[Rd] function call overhead

2011-02-16 Thread Paul Gilbert
(subject changed from: RE: [Rd] Avoiding name clashes: opinion on best practice 
naming  conventions)

Dominick

Is this really true? Is there a speed advantage to defining a local function 
this way, say, within another function, and then calling it within a loop 
rather than the original? Do you have data on this?

Paul

> -Original Message-
> From: r-devel-boun...@r-project.org [mailto:r-devel-bounces@r-
> project.org] On Behalf Of Dominick Samperi
> Sent: February 16, 2011 12:44 PM
... 
> Since the resolution of myPkg::foo() occurs at runtime (via a function
> call) instead
> of at compile time (as it would in C++), this practice can introduce a
> significant
> performance hit. This can be avoided by doing something like:
> mylocalfunc <- myPkg::foo
> [tight loop that uses mylocalfunc repeatedly]
> 
> Here mylocalfunc would not be exported, of course.
> 
> Dominick
...


La version française suit le texte anglais.

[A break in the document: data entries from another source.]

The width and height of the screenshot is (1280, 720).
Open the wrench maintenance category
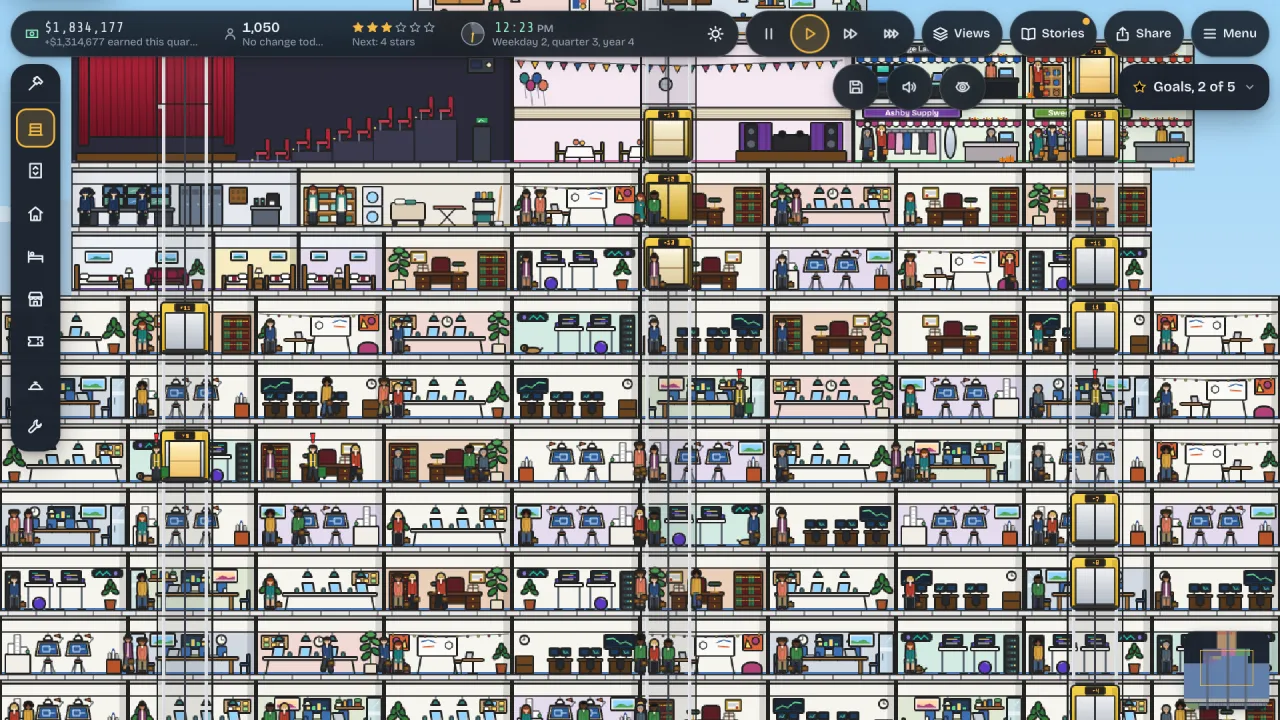pyautogui.click(x=35, y=427)
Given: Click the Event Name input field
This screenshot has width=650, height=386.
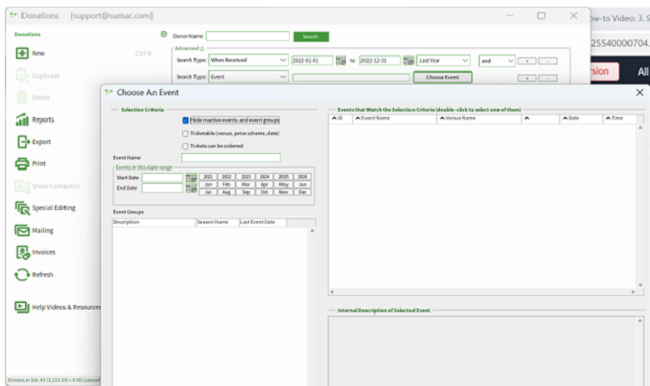Looking at the screenshot, I should (231, 158).
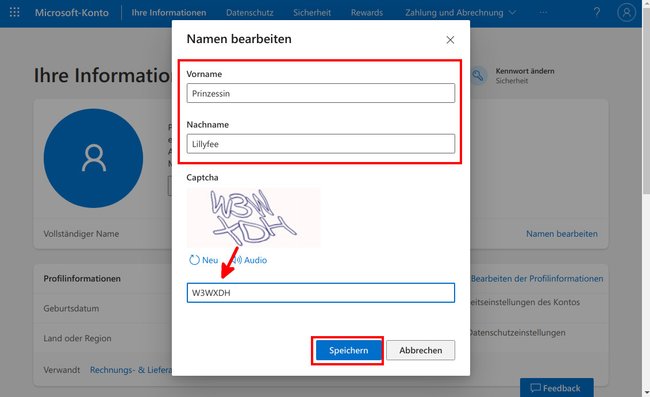Select the Ihre Informationen tab
This screenshot has height=397, width=650.
pyautogui.click(x=169, y=12)
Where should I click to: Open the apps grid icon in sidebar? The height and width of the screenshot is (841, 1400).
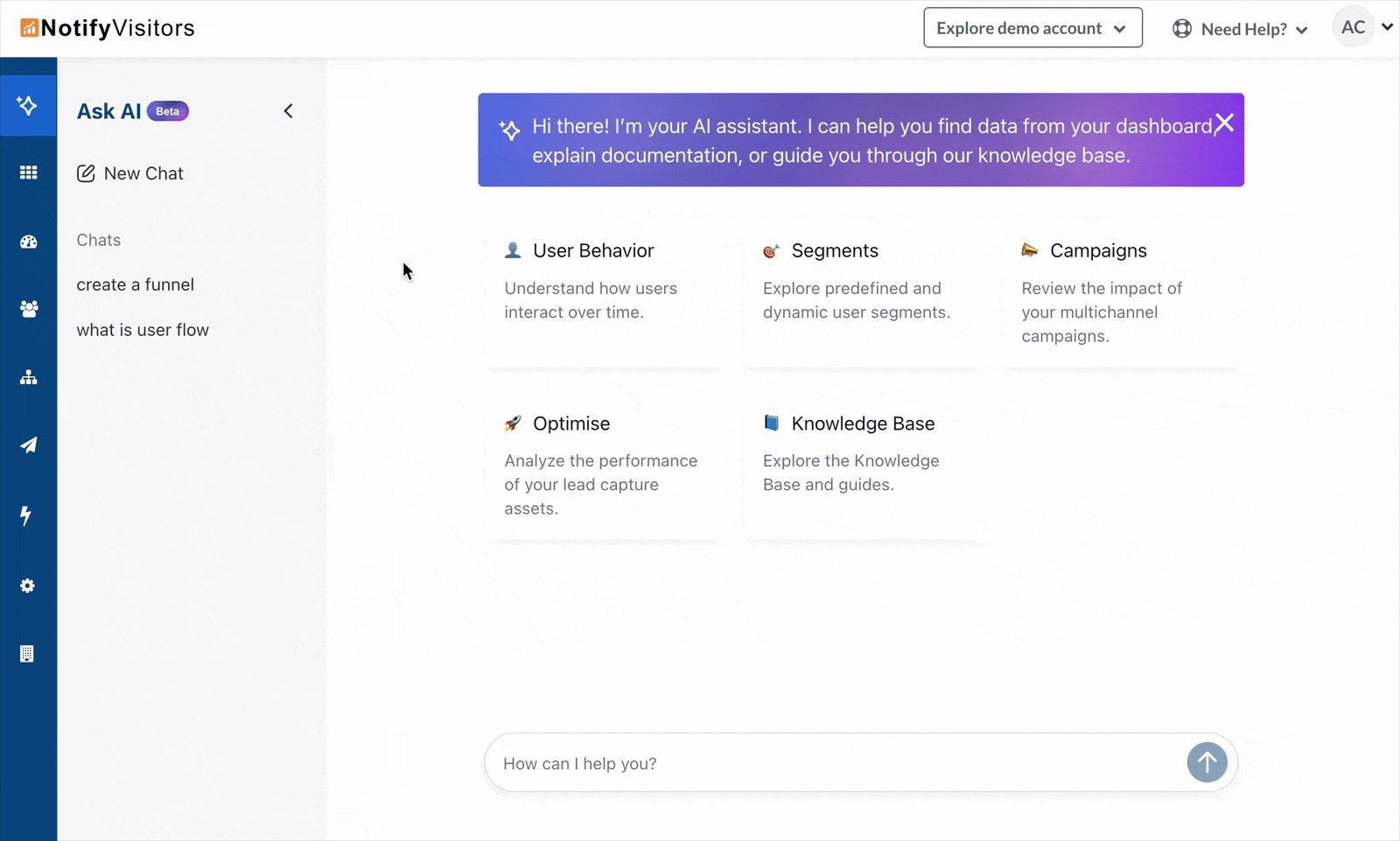(x=28, y=172)
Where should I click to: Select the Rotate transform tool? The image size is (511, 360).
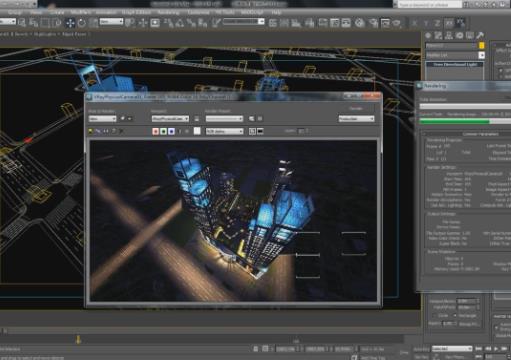pos(82,23)
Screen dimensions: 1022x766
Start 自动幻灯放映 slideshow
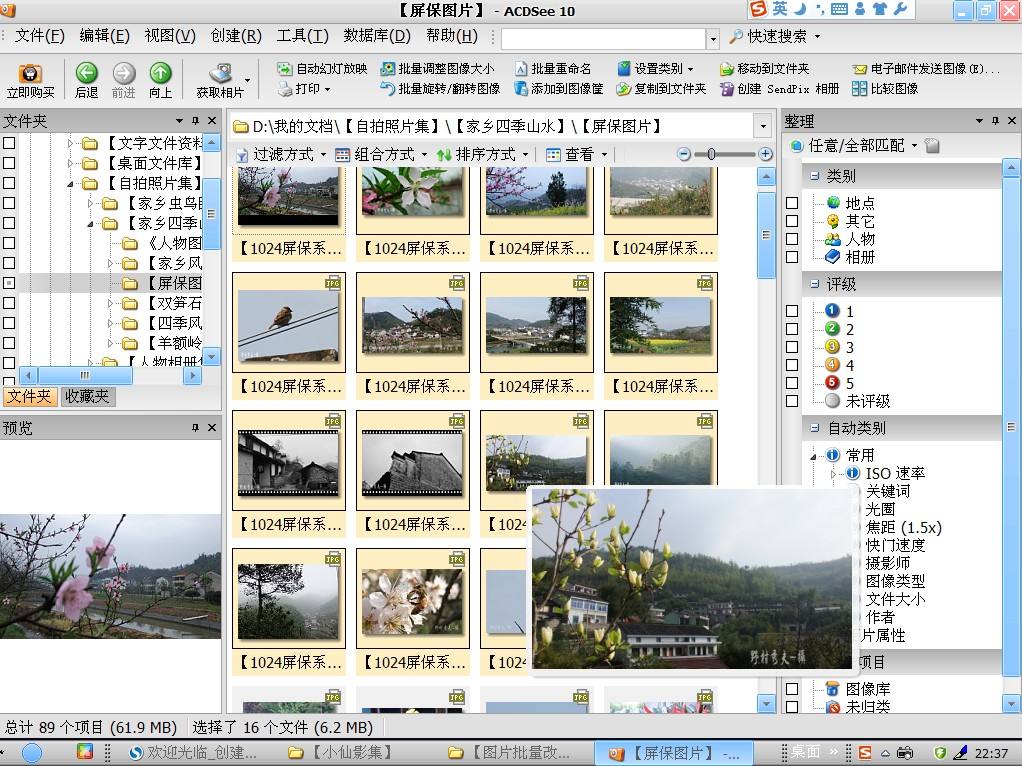tap(321, 69)
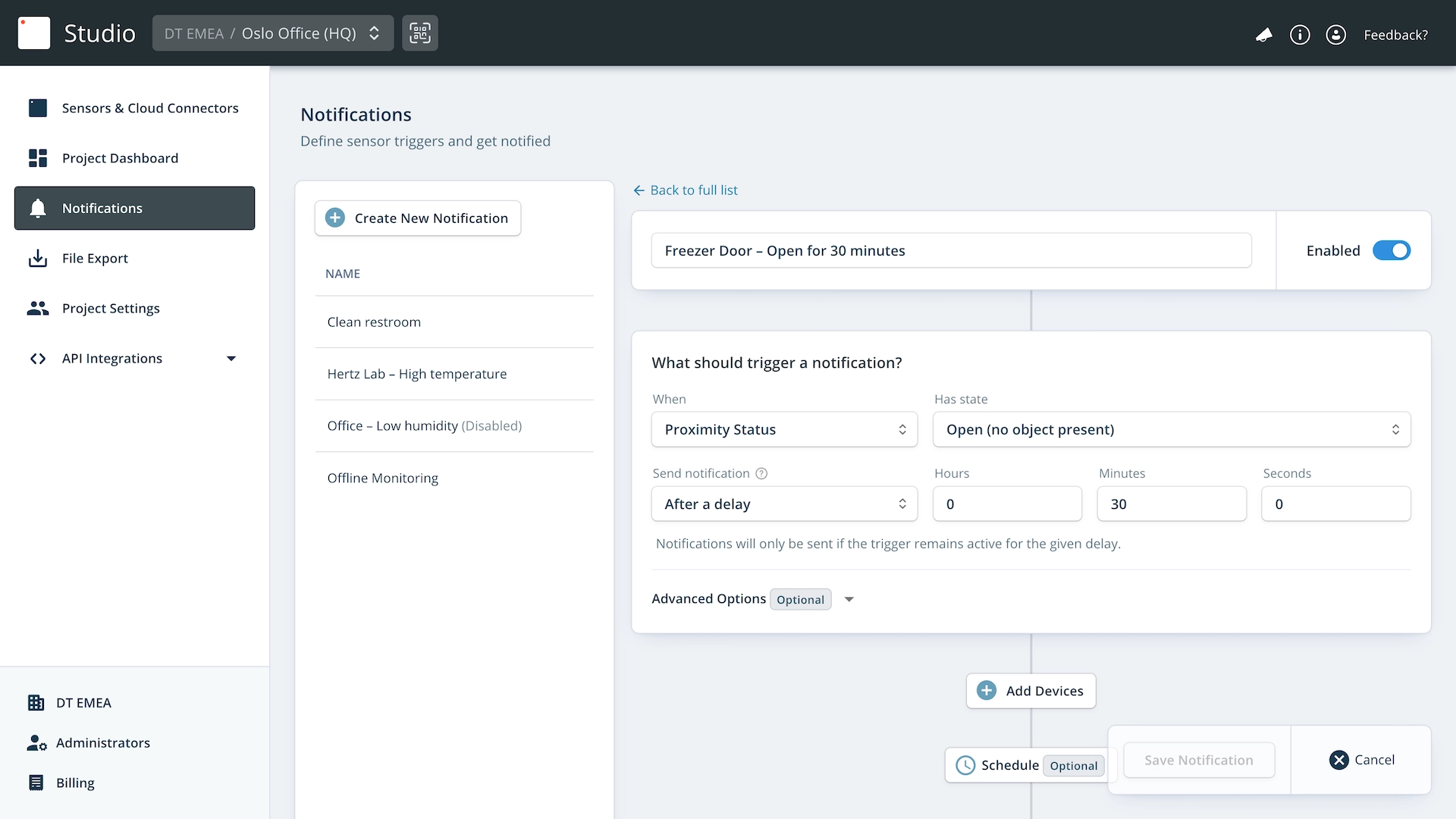Expand the Advanced Options section
Screen dimensions: 1456x819
pyautogui.click(x=849, y=599)
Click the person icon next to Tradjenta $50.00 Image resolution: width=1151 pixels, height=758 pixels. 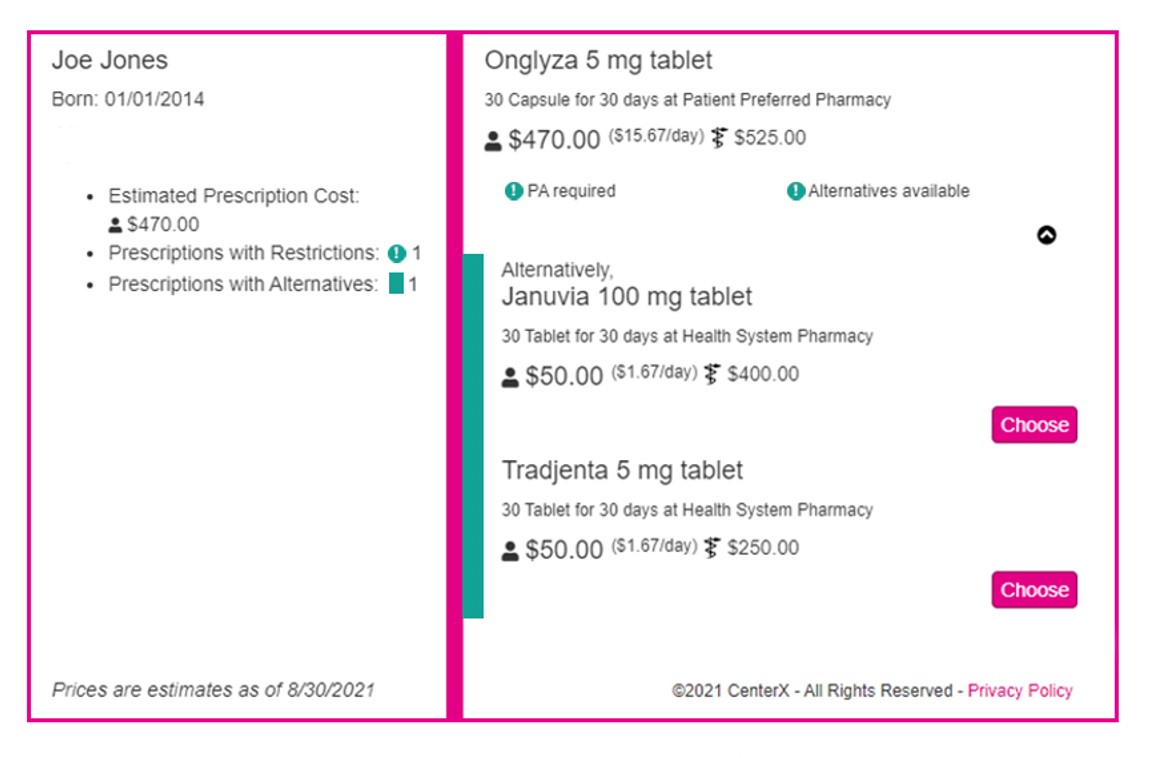tap(510, 551)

This email may contain privileged and/or confidential information, and the Bank 
of
Canada does not waive any related rights. Any distribution, use, or copying of 
this
email or the information it contains by other than the intended recipient is
unauthorized. If you received this email in error please delete it immediately 
from
your system and notify the sender promptly by email that you have done so. 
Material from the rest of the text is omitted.